Begleitung auf Zeit und Bus auf Füssen

Der Idealfall ist klar: Kinder gehen den Schulweg allein. Was aber, wenn der Schulweg dafür zu gefährlich ist? Es gibt Möglichkeiten, die Schulwegsituation zu «entschärfen», bis die Kinder in der Lage sind, ihn allein zu gehen.

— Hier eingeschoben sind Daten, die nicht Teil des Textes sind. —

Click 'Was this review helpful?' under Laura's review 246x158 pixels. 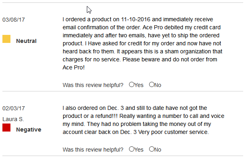tap(93, 150)
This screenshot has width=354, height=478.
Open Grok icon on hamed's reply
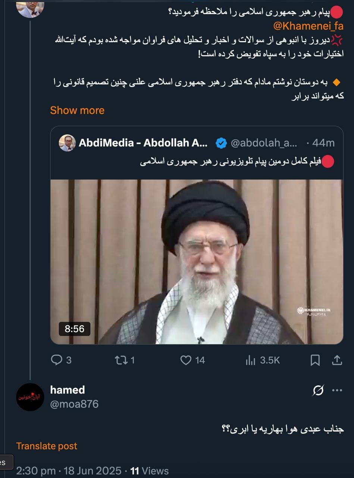point(318,391)
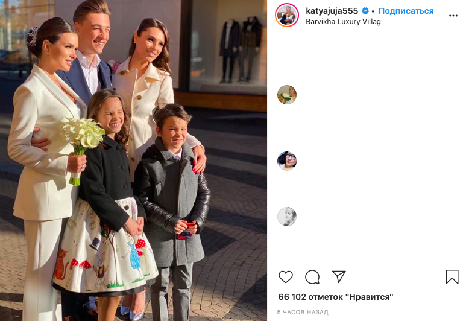Click the blue verified badge
Image resolution: width=466 pixels, height=321 pixels.
[x=365, y=11]
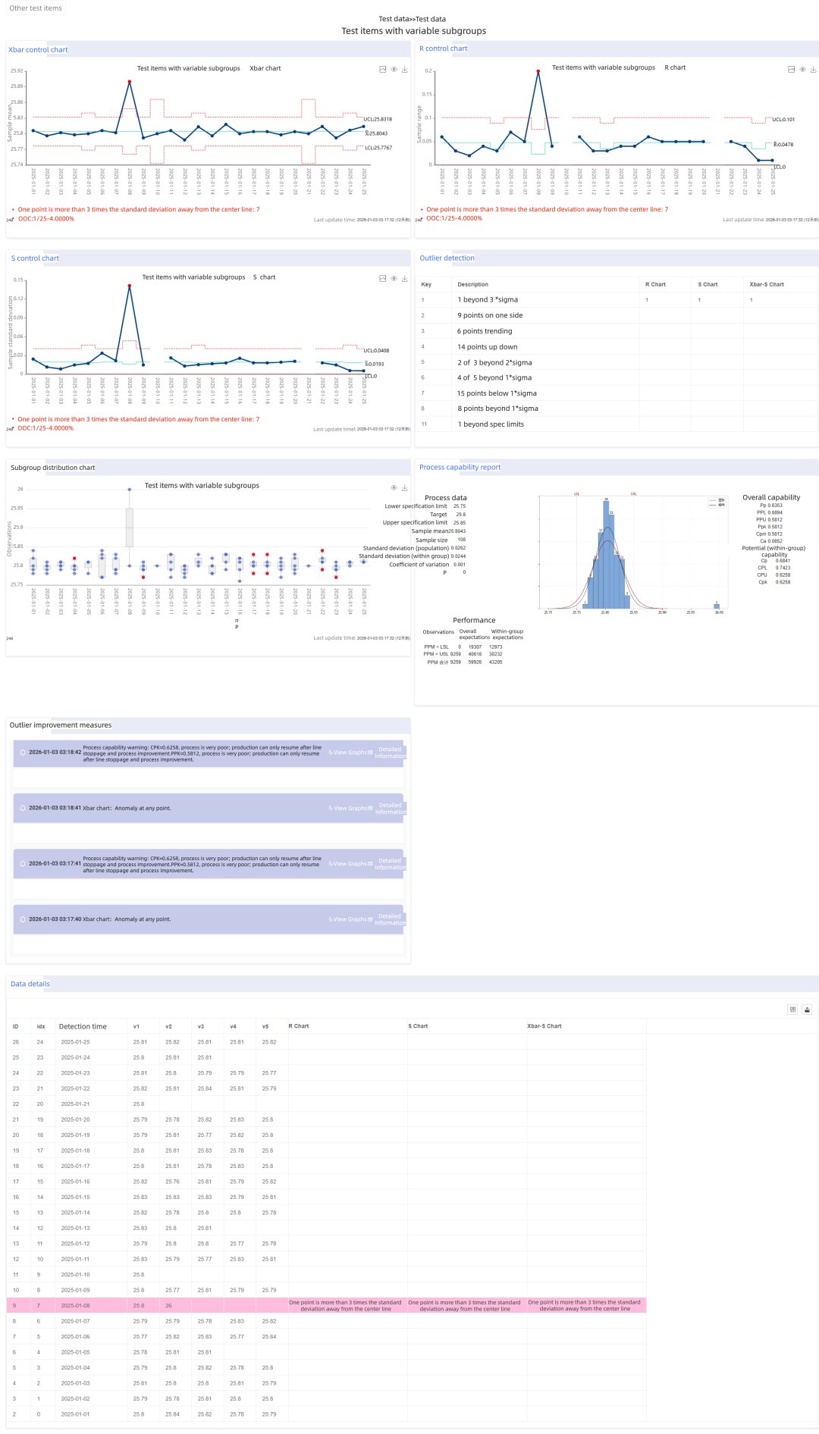Download the Xbar chart image
Image resolution: width=819 pixels, height=1434 pixels.
pos(405,69)
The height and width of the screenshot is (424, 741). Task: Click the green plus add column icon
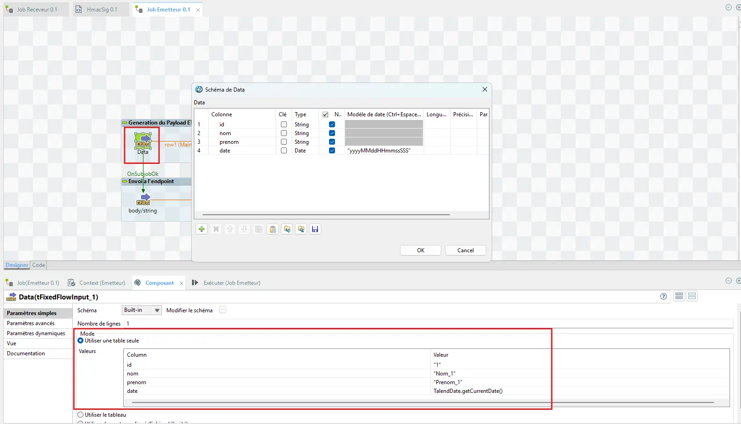click(x=202, y=229)
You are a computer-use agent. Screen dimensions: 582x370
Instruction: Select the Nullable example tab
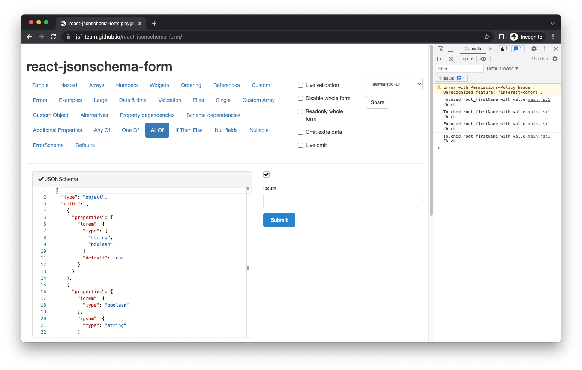[x=259, y=130]
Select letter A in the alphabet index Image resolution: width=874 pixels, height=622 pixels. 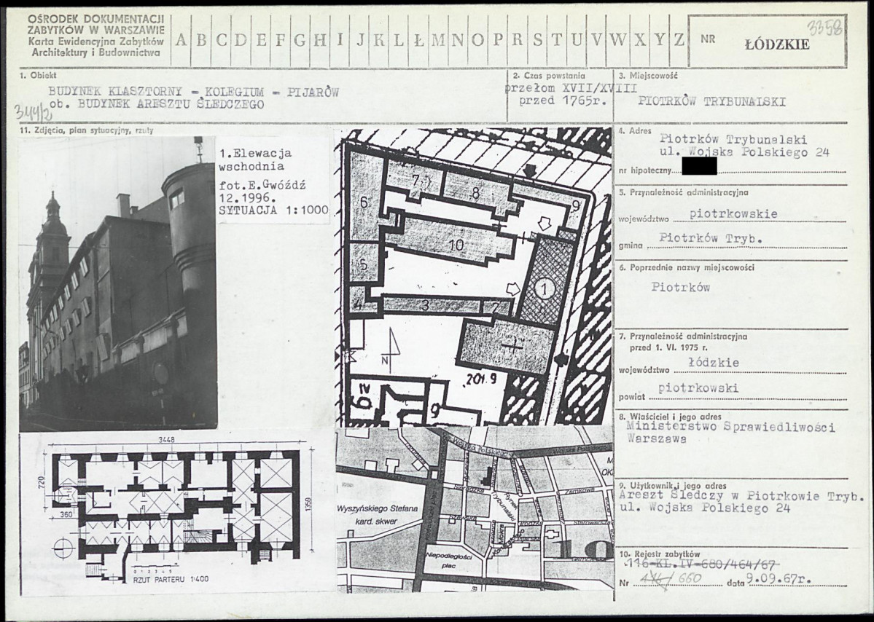[182, 40]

Eltern organisieren sich selbst

Die Angst vor Gefahren bewegt viele Eltern dazu, ihre Kinder mit dem Auto zur Schule zu bringen. Das «Elterntaxi» trägt aber nicht zur Sicherheit bei, im Gegenteil. Es verschlechtert die allgemeine Verkehrssituation und führt gerade im Bereich der Schulhäuser zu noch mehr Gefahrenquellen.

Temporärer Begleitservice

Eine mit wenig Aufwand verbundene Möglichkeit ist es, als Eltern den Schulweg zu Fuss zu organisieren. Eine kleine Gruppe Kinder legt den Weg gemeinsam zurück, zu Beginn noch von einer erwachsenen Person begleitet. Oft braucht es dazu nur den Anstoss einzelner engagierter Mütter oder Väter, bis diese Selbstorganisation ins Rollen kommt. Indem die Eltern sich absprechen und abwechseln, ist der Aufwand überschaubar. Gerade in den ersten Wochen der Schulzeit kann diese Massnahme für ein sicheres Gefühl bei den Kindern sorgen. Nach und nach wird der «Begleitservice» ausgedünnt, bis er gar nicht mehr nötig ist.

Unterwegs mit dem Pedibus

Nach einem ähnlichen Prinzip, aber mit einer etwas aufwendigeren Organisation verbunden, funktioniert der sogenannte Pedibus. Dieser «Bus auf Füssen» führt auf einer definierten Route entlang von signalisierten «Haltestellen», wo die Kinder zu definierten Zeiten «zusteigen» und «aussteigen». Das Modell setzt behördliche Unterstützung voraus, ist in der Westschweiz verbreitet und eignet sich dort, wo kleineren Kindern eine konstante Begleitung angeboten werden soll.

Lotsendienste

Damit jüngere Kinder bei schwierigen Querungssituationen sicher über die Strasse kommen, sind behördliche Lotsendienste eine taugliche Massnahme.